Subject: Re: Unicode support in iso9660.
To: None <tech-kern@NetBSD.org>
From: Valeriy E. Ushakov <uwe@ptc.spbu.ru>
List: tech-kern
Date: 11/18/2004 23:42:48
On Thu, Nov 18, 2004 at 23:37:15 +0900, SODA Noriyuki wrote:

> >>>>> On Thu, 18 Nov 2004 17:23:53 +0300,
> 	Vsevolod Stakhov <cebka@jet.msk.su> said:
> 
> > Yes, this should be the most simple and convenient way. But we can
> > use unicode to represent file names internally.
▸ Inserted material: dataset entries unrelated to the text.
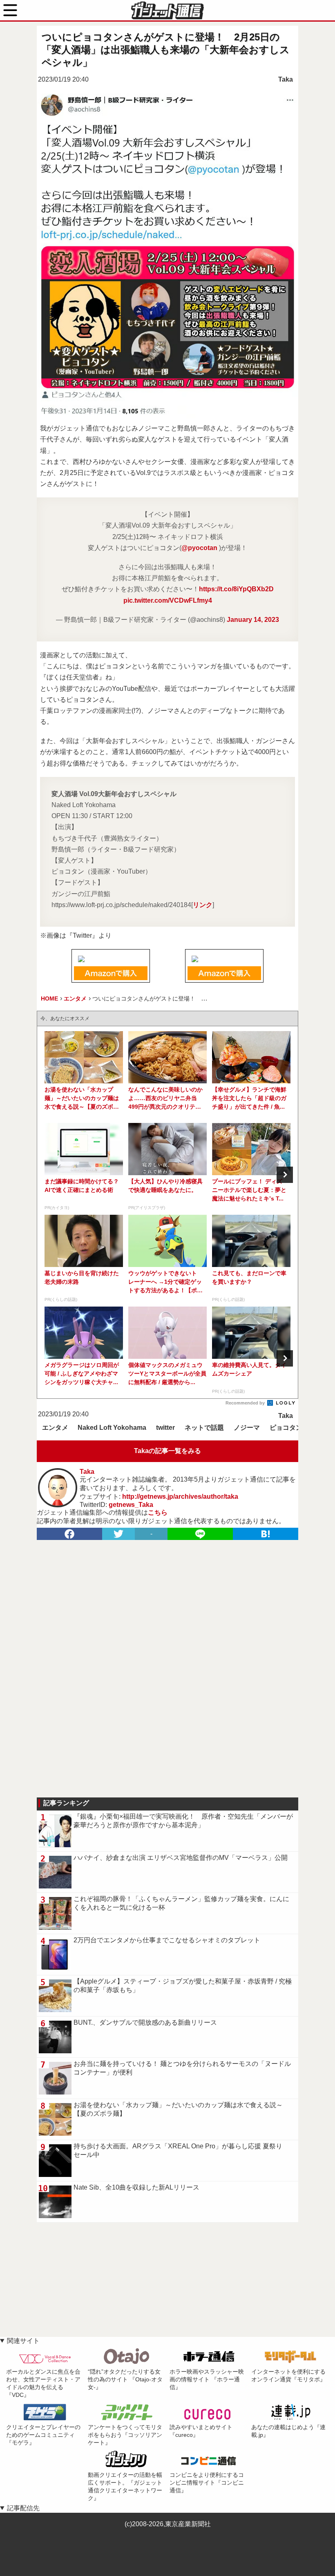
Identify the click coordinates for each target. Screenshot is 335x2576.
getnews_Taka (131, 1504)
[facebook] (69, 1534)
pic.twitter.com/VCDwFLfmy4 (167, 600)
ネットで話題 (204, 1427)
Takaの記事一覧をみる (167, 1450)
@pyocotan (199, 547)
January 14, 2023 (253, 619)
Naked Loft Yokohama (112, 1427)
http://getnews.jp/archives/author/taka (180, 1496)
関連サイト (23, 2340)
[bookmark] (265, 1534)
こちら (158, 1512)
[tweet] (118, 1534)
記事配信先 (23, 2508)
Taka (285, 79)
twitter (165, 1427)
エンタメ (55, 1427)
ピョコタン (286, 1427)
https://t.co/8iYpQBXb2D (236, 589)
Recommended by (246, 1402)
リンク (202, 904)
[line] (200, 1534)
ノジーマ (247, 1427)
Then if we specify
> > translation flag in mount options we translate names from unicode to
> > local charset for userspace.
> 
> Unfortunately, that may break some existing installations which have
> multiple codesets as pathnames in a single FFS.
> You can say such filesystem is broken (and I may agree ;-)), but
> I think it isn't an option to break existing installations.
> 
> Apparently, we need a converter which converts all codesets to
> unicode (and vice verse) in our kernel (for NFSv4, NTFS, VFAT,
> etc...), but using single codeset as an intermediate codeset like
> above cannot solve the problem.
> 
> But an extended iconv-like interface can...

Agreed.  That's why I've been talking about transcoding, not encoding.
No intermediate representation, just a de/mangling scheme (not even
limited to iconv-like transcoding - rot13, upcasing, whatever, those
latter are just less useful).

I also think that the kernel should be as much agnostic about
encodings as possible.  A ffs filename is a stream of bytes without
slashes and nuls, full stop.  ffs probably should not care if it's
utf-8 (originally called "file system safe utf" for a reason),
latin-1, or koi8-r.

When there's a file in the same ffs filesystem with a name in latin1 -
ffs doesn't really interpret the sequence of bytes in any way.  I
still can access the file.  Even if I use koi8-r locale and the file
name is in cp1251, I still can do useful things with it (ls | iconv;
or whatever).

But currently I cannot do anything like this with a CD with Russian
file names.  I haven't tried this in a while, so I specifically checked
this with my more or less -current laptop:

    $ ls /cdrom
    ??????   ????????????  ????     ??????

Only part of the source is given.